The Border

Does anyone have a good handle on what's happening at the Mexican border, because I'm kind of lost.

Having said that, WAPO has a piece running that I think is incredibly unfair to Biden.

Look at this summary below of the article by one of the reporters.

That line about the biggest surge in 20 years I'm pretty sure is wrong, and makes no mention of the fact that this surge started in the Trump admin.

And "poor planning"? WTF? They've been in office for 2 months, and entered the government practically blind on a number of issues because there was no transition.

Ridiculous. WAPO may have to get their own thread if they keep this up.


It's Biden's fault for not being a sadistic sociopath.


drummerboy said:

That line about the biggest surge in 20 years I'm pretty sure is wrong, and makes no mention of the fact that this surge started in the Trump admin.

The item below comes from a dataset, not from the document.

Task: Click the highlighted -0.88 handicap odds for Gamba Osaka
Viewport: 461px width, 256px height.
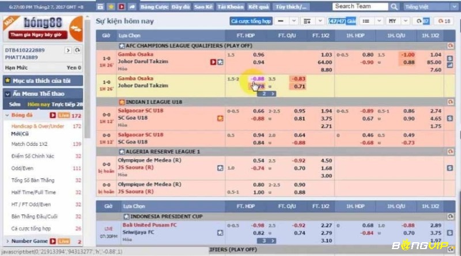Action: 258,78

The source is probably this excerpt from a statement on Tuesday by Homeland Security Secretary Alejandro Mayorkas: “We are on pace to encounter more individuals on the southwest border than we have in the last 20 years.” Mayorkas did not mention when the surge started, either, or what the pace entailed: Fiscal year? Calendar year? Some other period?

From CNN

Facts First: This might well be accurate -- though we should be cautious about "pace"-based projections given that changes in political, economic and even weather conditions can cause immigration trendlines to shift mid-year. But experts say Mayorkas left out some important context about how current figures differ from past figures.

First, 
let's look at the numbers. In the first five months of the 2021 fiscal year, through February, Customs and Border Protection reported 396,958 "encounters" with migrants on the southwest land border. Through February, then, this fiscal year has had a slightly lower per-month average than the full 2019 fiscal year. But given that the number of encounters has increased each and every month of the 2021 fiscal year, and given that the number spiked from 78,442 in January to 100,441 in February, a five-month average doesn't fully represent the present situation. Mayorkas has access to internal data CNN does not have, including in-progress March figures, and his projection appears reasonable.Nonetheless, he left out some pertinent facts. 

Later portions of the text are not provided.